[Pixel coordinate grounding data]

────────────────────────────────────────

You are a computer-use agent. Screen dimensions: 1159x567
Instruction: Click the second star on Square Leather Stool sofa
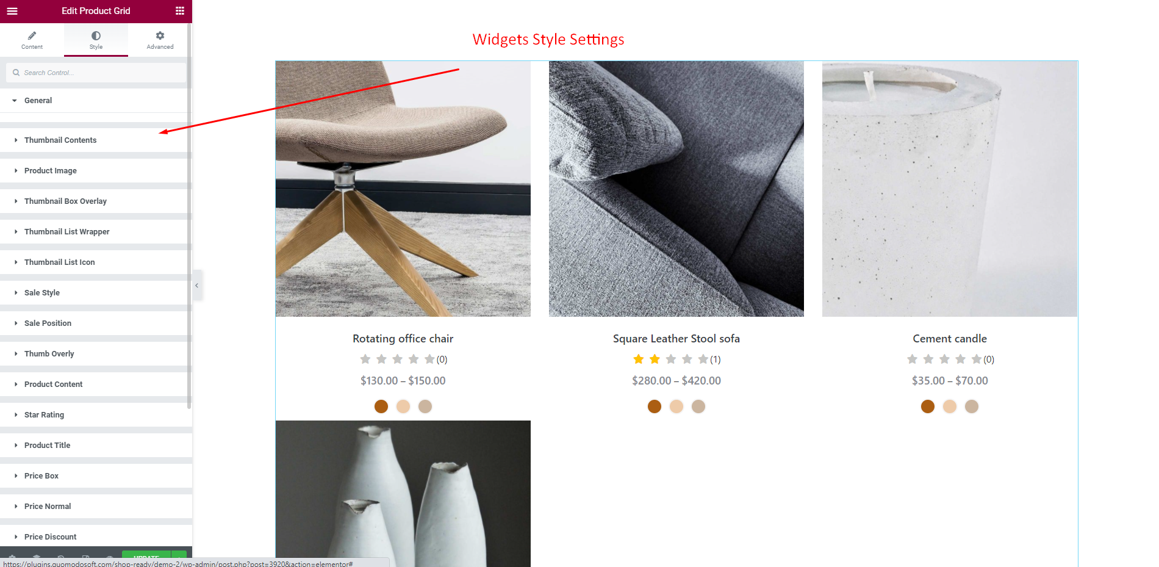655,359
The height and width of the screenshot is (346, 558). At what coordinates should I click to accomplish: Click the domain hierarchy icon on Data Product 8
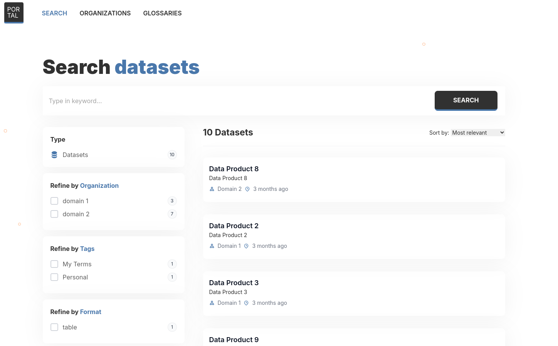pyautogui.click(x=212, y=189)
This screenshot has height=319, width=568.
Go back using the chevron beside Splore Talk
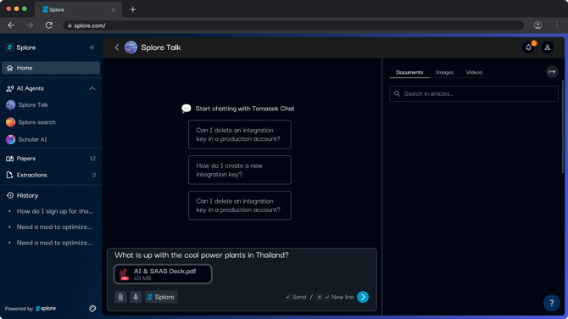point(117,48)
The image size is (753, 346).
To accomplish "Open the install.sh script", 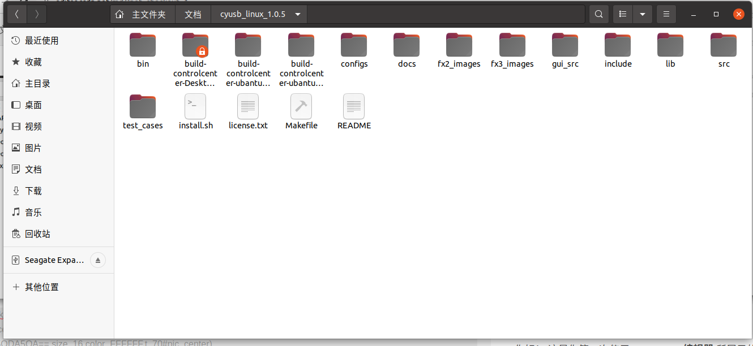I will tap(195, 106).

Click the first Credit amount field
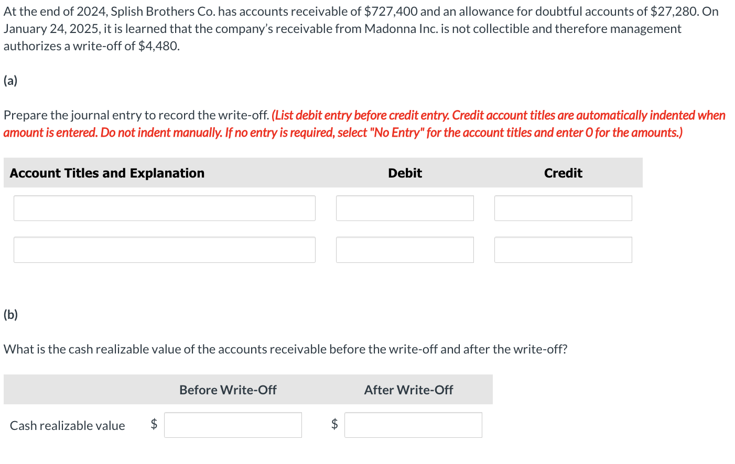click(x=563, y=208)

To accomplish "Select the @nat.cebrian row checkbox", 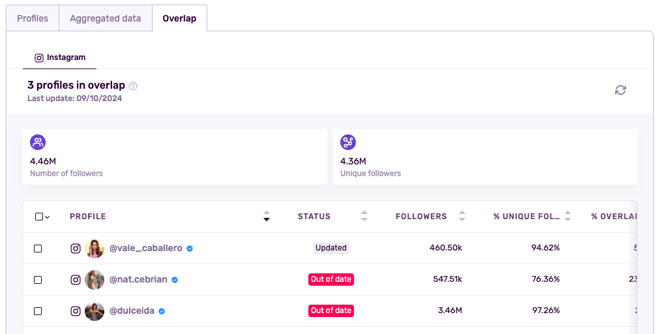I will [x=38, y=280].
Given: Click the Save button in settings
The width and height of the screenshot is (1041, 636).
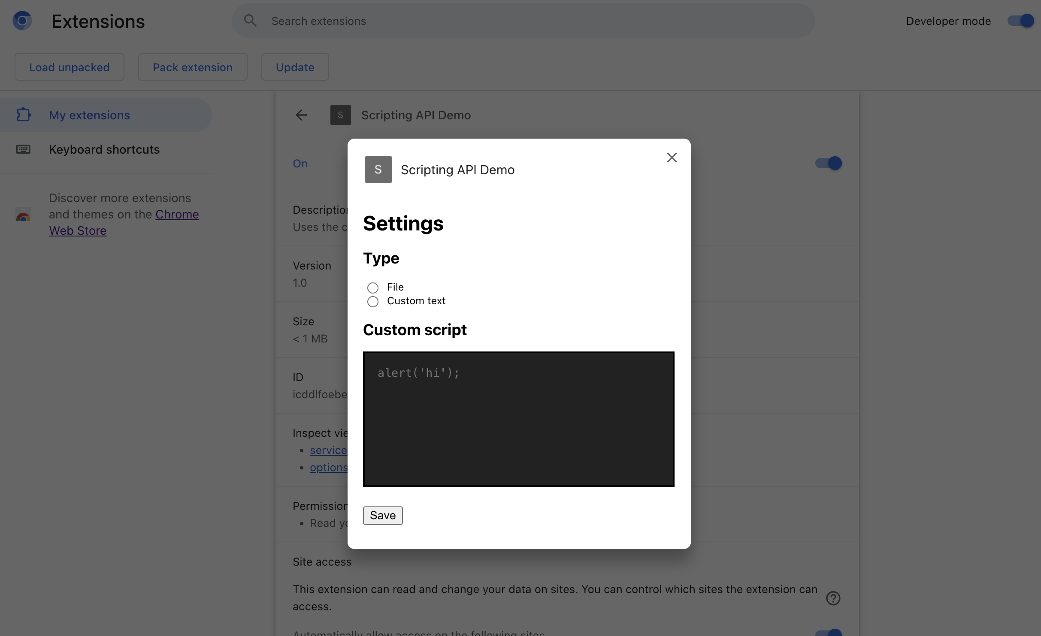Looking at the screenshot, I should pos(382,515).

────────────────────────────────────────

Write the lines from the one containing "The width and" through the end of the data above exactly as they appear, and do not carry over any picture.

§ **Response to the task**:
The width and height of the screenshot is (1041, 636).
Looking at the screenshot, I should pos(382,515).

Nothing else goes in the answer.